The Director of Site Reliability at Zynga reports to the VP of GFS Infrastructure and is responsible for 24x7x365 operational support of Zynga's large production infrastructure, focusing on monitoring, rapid response, and customer service for our Studio and Shared Service Engineering teams. In this role, you will be managing junior and mid-level Systems Administrators and Engineers with a constant eye on areas for process improvement, automation and better visibility into production health and reliability. You will be working with teams in the US and India.
Manage staff for 24x7 organization responsible for proactive infrastructure monitoring and Tier 1 and 2 incident response and escalation
Work closely with partner teams and internal customers to develop, report, refine, improve and enforce SLAs over time.

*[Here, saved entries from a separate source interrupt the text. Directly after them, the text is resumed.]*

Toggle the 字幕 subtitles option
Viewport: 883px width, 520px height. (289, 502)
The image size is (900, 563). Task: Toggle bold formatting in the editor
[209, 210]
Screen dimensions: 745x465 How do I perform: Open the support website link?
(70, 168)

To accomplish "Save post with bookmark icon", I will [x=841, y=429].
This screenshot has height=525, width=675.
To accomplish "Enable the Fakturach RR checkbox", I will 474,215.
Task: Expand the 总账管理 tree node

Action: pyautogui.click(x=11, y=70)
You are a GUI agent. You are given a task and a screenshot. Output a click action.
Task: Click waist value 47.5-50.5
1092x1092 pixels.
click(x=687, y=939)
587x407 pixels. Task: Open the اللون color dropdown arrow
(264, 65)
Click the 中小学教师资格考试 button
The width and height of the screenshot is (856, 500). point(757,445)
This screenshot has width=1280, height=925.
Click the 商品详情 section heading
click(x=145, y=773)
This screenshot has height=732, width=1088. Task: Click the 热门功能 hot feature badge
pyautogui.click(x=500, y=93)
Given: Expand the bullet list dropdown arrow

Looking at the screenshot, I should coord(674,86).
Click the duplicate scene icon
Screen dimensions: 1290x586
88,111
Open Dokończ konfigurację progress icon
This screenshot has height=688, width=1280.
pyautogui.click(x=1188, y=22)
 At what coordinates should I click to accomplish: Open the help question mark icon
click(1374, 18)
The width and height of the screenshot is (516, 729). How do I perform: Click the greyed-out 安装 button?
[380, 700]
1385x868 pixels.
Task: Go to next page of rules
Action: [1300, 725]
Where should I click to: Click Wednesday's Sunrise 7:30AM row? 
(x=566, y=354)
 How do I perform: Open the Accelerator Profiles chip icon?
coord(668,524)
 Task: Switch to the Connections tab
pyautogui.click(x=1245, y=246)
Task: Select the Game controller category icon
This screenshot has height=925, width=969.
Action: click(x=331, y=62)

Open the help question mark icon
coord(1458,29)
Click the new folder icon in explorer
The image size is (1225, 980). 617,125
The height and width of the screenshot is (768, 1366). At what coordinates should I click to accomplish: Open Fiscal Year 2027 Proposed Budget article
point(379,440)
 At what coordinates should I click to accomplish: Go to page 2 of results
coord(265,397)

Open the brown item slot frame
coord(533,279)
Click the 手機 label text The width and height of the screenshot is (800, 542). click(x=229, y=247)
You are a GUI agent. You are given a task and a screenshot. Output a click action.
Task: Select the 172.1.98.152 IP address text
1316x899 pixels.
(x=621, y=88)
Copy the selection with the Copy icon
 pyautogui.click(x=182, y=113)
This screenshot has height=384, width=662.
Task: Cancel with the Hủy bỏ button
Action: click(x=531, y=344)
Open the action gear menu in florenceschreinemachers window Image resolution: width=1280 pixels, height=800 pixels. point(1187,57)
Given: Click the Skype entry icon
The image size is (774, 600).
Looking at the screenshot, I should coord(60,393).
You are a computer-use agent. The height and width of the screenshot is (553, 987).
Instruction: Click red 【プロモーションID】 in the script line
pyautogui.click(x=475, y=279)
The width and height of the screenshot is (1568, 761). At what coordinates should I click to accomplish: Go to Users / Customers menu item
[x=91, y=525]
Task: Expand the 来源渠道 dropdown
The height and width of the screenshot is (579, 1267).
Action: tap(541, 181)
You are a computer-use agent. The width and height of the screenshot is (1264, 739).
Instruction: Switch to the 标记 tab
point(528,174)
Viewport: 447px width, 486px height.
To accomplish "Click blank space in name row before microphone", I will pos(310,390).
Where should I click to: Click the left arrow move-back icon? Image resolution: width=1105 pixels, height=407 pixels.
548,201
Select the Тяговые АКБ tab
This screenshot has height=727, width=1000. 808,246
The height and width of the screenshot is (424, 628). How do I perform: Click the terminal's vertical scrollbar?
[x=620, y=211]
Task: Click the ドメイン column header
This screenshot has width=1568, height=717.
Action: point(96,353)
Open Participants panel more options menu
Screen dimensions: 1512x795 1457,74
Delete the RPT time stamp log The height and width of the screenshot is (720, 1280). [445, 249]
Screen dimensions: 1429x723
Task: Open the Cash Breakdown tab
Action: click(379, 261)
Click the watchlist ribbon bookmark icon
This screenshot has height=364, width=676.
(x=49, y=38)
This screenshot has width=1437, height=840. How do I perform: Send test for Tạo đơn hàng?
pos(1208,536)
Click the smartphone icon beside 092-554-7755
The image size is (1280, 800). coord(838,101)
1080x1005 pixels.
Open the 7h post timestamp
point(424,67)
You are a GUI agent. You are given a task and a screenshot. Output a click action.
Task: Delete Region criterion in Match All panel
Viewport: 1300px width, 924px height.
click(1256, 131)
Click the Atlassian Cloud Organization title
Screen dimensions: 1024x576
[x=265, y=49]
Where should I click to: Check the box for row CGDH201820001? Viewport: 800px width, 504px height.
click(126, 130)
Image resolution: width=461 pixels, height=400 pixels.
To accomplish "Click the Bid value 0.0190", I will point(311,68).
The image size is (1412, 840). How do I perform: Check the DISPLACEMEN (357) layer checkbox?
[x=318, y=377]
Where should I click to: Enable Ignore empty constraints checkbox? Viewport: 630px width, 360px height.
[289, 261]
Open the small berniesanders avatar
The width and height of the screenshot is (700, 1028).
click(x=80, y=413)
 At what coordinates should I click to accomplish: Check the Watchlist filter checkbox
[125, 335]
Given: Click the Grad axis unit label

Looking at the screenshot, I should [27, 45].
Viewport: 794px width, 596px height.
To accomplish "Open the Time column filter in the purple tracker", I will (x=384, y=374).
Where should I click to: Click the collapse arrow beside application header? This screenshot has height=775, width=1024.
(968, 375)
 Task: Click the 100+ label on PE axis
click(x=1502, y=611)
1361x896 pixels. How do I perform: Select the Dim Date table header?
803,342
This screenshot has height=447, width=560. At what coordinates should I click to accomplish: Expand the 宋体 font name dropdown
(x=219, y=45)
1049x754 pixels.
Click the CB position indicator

Define requirements for process automation and manage the selection and implementation of tools and applications to support NOC processes
Measure and report on the responsiveness, effectiveness, and efficiency of the NOC team
Provide procedural training to NOC staff
Mentor and train junior administrators and engineers into positions of more responsibility within Zynga
Provide hands-on leadership during service impacting events
Coordinate system maintenance and changes, while minimizing customer impact and maximizing the productivity of company resources
Oversee Root Cause Analysis and Corrective Actions necessary to improve reliability and supportability
Ensure support procedures are current and well documented.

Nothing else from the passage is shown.